As I mentioned in my previous post, I’m trying to write a quantum circuit to learn MNIST classifications. Because images are too large for a quantum circuit, the data is first run through an autoencoder to reduce the dimensionality from 28 * 28 to just one vector of length 10. I then run through a circuit with 10 wires, and use the expectation of each wire as the score for that class. I’ve got it all working, but it’s pretty slow.
This is what the circuit, cost and grad code look like. I’ve omitted setup and imports for the sake of brevity, but can post that if it might affect things.
# x will be a length ENCODING_SIZE vector
# that represents the encoding of a MNIST image
# thetas is of size 2 * NUM_QUBITS
@qml.qnode(dev)
def circuit(x, thetas):
for i in range(ENCODING_SIZE):
RX(x[i], wires=i)
for i in range(NUM_QUBITS - 1):
CNOT(wires=[i, i+1])
for i in range(NUM_QUBITS):
RX(thetas[i], wires=i)
for i in range(NUM_QUBITS, 2 * NUM_QUBITS):
RY(thetas[i], wires=(i - NUM_QUBITS))
return tuple(qml.expval.PauliZ(wires=i) for i in range(NUM_QUBITS))
# X is of size (b, 10), actual_labels is size (b,)
# thetas if of size 2 * NUM_QUBITS.
# implements cross-entropy classification loss
# as described here:
# https://pytorch.org/docs/stable/nn.html#crossentropyloss
# with numerical stability
def cost(X, actual_labels, thetas):
b = X.shape[0]
yhats = []
for i in range(b):
yhat = circuit(X[i], thetas)
yhats.append(yhat)
st = np.stack(yhats)
actual_class_vals = st[range(b), actual_labels]
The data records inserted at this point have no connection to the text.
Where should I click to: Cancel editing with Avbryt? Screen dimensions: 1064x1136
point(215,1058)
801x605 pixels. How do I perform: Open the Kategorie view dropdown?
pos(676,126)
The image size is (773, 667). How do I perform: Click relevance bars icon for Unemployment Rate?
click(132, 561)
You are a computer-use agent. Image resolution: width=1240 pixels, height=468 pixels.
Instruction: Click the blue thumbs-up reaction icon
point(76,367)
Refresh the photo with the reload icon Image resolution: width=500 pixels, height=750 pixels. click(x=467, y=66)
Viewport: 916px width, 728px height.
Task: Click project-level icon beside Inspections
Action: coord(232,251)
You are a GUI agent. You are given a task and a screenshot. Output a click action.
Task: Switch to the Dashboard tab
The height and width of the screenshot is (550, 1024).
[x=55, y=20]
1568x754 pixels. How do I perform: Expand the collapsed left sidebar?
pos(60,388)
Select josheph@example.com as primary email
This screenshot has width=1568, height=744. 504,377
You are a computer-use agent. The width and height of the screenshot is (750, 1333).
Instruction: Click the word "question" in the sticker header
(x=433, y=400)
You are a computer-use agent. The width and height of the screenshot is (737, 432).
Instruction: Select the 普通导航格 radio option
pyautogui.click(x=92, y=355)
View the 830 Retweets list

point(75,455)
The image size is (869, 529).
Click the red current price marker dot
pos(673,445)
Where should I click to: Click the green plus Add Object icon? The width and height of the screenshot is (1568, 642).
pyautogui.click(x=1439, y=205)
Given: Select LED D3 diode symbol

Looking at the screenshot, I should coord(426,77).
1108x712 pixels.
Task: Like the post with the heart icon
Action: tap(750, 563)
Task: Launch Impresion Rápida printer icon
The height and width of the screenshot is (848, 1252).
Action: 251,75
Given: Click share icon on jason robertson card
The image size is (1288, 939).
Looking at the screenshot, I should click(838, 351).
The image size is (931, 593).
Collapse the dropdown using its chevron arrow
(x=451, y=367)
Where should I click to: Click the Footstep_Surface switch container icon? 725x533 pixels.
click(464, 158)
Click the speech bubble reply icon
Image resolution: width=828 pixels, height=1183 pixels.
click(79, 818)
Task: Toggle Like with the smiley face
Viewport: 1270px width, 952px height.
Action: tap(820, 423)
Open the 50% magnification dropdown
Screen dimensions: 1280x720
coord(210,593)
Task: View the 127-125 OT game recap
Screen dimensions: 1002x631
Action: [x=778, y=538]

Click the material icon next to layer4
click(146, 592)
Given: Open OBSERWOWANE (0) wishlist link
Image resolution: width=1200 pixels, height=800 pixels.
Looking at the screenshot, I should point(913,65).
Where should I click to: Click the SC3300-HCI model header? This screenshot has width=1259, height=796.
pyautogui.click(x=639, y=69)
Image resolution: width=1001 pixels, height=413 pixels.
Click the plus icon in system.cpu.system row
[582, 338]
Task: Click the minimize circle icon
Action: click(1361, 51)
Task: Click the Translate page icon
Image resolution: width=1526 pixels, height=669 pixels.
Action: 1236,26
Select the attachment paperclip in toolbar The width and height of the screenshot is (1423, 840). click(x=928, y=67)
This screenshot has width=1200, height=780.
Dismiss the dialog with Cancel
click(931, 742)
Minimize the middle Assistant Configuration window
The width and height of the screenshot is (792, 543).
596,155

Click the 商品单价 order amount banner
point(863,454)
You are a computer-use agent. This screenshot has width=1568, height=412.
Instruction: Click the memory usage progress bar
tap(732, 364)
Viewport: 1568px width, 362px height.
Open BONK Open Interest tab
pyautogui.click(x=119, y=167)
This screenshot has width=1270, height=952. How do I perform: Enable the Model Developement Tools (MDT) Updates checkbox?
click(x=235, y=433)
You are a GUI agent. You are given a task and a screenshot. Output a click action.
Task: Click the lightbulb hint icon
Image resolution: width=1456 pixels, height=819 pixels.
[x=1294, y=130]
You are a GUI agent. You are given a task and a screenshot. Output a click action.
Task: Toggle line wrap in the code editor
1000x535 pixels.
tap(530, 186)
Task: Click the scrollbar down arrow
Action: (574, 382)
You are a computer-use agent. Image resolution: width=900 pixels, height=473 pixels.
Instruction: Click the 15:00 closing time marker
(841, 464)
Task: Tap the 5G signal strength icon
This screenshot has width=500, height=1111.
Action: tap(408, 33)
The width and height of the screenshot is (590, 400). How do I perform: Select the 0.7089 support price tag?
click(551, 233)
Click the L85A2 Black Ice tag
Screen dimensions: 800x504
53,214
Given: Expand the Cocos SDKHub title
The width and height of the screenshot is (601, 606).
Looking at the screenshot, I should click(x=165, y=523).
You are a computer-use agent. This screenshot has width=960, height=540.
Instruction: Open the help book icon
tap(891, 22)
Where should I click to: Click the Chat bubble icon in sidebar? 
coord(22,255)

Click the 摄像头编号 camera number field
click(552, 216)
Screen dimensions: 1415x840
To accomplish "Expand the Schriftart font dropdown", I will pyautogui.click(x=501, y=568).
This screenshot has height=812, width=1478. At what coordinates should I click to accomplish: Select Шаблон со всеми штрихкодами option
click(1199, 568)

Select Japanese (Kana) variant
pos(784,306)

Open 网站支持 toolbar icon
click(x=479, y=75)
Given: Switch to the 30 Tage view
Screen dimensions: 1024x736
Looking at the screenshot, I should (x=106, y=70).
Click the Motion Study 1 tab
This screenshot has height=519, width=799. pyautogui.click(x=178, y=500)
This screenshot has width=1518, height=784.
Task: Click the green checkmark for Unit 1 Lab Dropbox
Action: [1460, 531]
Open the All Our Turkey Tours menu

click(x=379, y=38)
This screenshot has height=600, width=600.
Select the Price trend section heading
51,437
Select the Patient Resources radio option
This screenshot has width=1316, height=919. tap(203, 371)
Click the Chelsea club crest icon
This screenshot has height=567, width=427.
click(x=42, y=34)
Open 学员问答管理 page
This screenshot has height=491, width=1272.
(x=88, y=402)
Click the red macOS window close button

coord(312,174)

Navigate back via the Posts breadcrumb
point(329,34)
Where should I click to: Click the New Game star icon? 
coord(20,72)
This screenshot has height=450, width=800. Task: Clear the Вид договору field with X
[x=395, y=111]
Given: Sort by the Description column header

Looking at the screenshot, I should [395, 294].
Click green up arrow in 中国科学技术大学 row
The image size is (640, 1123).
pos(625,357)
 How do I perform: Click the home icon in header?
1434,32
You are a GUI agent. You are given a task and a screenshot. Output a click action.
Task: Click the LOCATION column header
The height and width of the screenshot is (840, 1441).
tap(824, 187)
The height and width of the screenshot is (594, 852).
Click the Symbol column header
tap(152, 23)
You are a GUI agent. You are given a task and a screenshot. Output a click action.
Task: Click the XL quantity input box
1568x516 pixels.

shifted = st - np.max(st, axis=1)[:, np.newaxis]
the_sum = np.log(np.sum(np.exp(shifted), axis=1))
return np.mean(-actual_class_vals + the_sum)
# loaded the data in batches of size 4, so
# X is of size (4, 10)
X = encoder(inputs.view(len(labels), -1))
start = time.time()
qml.grad(cost, argnum=2)(X.numpy(), labels.numpy(), thetas)
print(time.time() - start)
this operation takes about 200 seconds (and scales linearly with the size of the batch, so 50 seconds per example). at this speed, it would take a month to do the entire 60000 image dataset. Is there anything I can do to speed this up, or is this just the nature of the implementation and there is not much that can be done about this? the reason I ask is because this is for a class project (CS269Q at Stanford) and we only have about two weeks remaining.
I have two thoughts so far on why it is slow:
- the cost function is semi complicated so calculating the gradient is quite a hassle. however, I feel like in any classification task it’s going to be like this. should I try to switch to some dataset on which I can perform regression instead?
- there are too many wires. I could try to reduce the number of wires, but the reason I picked 10 was so each wire could correspond to one of the 10 classes. if I need to reduce the number of wires to say 5, how would I classify after that? I guess I could attach it to a simple matrix multiplication that maps from the 5 wires to the 10 classes, and also learn that 5 x 10 matrix. the only problem is that really increases the number of parameters to learn, which may or may not be a problem. I’m not sure.
any thoughts on this would be very much appreciated. thanks so much!